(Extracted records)
[Start of Attachment]
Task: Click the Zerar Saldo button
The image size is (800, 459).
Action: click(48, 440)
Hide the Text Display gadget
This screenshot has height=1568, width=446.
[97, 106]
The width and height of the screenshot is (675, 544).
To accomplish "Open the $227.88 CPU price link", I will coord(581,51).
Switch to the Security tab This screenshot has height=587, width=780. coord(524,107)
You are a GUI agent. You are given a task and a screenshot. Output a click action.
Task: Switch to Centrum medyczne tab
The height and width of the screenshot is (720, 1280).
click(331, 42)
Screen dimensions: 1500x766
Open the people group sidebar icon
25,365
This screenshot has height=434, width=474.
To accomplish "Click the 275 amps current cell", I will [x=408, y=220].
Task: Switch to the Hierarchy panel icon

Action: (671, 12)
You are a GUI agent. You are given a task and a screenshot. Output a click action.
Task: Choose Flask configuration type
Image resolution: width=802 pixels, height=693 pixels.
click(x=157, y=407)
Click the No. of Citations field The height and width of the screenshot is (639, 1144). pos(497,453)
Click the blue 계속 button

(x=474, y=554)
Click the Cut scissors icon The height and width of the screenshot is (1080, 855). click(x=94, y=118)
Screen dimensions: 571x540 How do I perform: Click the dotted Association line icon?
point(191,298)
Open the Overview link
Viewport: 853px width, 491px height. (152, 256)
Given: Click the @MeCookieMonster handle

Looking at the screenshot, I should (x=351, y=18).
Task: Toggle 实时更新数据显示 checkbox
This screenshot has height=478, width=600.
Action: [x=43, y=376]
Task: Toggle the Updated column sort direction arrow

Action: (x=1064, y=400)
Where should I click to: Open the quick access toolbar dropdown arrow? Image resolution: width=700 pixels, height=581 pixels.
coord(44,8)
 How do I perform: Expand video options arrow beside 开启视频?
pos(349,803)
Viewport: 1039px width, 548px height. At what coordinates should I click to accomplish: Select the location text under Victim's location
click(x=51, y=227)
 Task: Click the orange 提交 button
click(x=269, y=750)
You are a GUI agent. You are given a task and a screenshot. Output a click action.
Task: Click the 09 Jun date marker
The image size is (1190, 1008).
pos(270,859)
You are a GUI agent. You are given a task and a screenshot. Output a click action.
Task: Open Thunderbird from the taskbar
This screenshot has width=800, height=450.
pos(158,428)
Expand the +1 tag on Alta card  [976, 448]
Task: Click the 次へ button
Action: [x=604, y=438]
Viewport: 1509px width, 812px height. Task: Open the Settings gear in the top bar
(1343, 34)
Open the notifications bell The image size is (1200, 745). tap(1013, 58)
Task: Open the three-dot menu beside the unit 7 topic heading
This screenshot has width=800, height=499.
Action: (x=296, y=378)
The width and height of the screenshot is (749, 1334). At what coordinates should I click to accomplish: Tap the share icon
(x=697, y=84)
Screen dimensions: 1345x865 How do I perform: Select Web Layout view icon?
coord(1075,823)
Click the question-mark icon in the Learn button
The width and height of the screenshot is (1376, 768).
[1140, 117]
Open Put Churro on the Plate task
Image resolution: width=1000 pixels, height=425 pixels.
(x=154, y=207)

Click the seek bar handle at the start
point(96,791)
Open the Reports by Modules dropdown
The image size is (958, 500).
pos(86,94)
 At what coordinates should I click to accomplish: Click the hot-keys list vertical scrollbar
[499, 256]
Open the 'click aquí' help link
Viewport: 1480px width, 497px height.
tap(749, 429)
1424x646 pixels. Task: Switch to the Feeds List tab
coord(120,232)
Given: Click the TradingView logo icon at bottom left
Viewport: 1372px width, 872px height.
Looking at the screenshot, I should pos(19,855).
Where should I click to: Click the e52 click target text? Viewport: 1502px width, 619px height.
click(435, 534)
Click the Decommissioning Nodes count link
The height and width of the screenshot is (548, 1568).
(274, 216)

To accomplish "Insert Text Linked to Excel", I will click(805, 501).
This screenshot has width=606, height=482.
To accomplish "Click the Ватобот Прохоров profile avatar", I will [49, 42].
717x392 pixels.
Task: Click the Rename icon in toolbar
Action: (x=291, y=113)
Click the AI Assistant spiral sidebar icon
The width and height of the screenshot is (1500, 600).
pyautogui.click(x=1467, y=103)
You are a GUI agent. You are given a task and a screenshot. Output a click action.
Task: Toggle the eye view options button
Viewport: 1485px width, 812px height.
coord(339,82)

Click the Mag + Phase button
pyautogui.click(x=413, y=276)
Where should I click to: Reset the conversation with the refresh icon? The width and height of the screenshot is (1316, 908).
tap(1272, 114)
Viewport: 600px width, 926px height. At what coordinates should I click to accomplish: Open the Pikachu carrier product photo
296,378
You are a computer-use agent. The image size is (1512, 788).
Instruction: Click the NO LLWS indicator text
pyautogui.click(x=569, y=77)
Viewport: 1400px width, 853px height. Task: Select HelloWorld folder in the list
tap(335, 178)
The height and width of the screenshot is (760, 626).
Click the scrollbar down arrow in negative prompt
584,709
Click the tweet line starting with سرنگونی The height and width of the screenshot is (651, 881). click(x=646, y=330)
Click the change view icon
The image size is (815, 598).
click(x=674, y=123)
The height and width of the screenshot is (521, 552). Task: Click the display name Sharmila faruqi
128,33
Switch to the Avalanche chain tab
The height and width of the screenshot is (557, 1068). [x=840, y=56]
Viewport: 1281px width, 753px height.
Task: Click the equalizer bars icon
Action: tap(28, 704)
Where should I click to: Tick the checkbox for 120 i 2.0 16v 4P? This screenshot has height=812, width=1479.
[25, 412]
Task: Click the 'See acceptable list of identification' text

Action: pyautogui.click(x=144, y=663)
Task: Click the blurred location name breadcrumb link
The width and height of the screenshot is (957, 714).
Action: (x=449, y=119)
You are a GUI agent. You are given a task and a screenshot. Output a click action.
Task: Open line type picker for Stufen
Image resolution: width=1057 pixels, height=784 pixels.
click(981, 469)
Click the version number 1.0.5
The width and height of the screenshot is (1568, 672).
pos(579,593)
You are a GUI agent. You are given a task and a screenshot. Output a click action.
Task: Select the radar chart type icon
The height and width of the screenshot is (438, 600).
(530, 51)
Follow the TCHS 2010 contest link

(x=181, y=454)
[End of Attachment]
REQUIRED WORK - The answer should consist of the lines from the one with "Click the scrollbar" through the last line of the entries, duplicated exactly and nothing more.

PROBLEM SOLUTION -
Click the scrollbar down arrow in negative prompt
584,709
Click the tweet line starting with سرنگونی The height and width of the screenshot is (651, 881). click(x=646, y=330)
Click the change view icon
The image size is (815, 598).
click(x=674, y=123)
The height and width of the screenshot is (521, 552). Task: Click the display name Sharmila faruqi
128,33
Switch to the Avalanche chain tab
The height and width of the screenshot is (557, 1068). [x=840, y=56]
Viewport: 1281px width, 753px height.
Task: Click the equalizer bars icon
Action: tap(28, 704)
Where should I click to: Tick the checkbox for 120 i 2.0 16v 4P? This screenshot has height=812, width=1479.
[25, 412]
Task: Click the 'See acceptable list of identification' text

Action: pyautogui.click(x=144, y=663)
Task: Click the blurred location name breadcrumb link
The width and height of the screenshot is (957, 714).
Action: (x=449, y=119)
You are a GUI agent. You are given a task and a screenshot. Output a click action.
Task: Open line type picker for Stufen
Image resolution: width=1057 pixels, height=784 pixels.
click(981, 469)
Click the version number 1.0.5
The width and height of the screenshot is (1568, 672).
pos(579,593)
You are a GUI agent. You are given a task and a screenshot. Output a click action.
Task: Select the radar chart type icon
The height and width of the screenshot is (438, 600).
(530, 51)
Follow the TCHS 2010 contest link

(x=181, y=454)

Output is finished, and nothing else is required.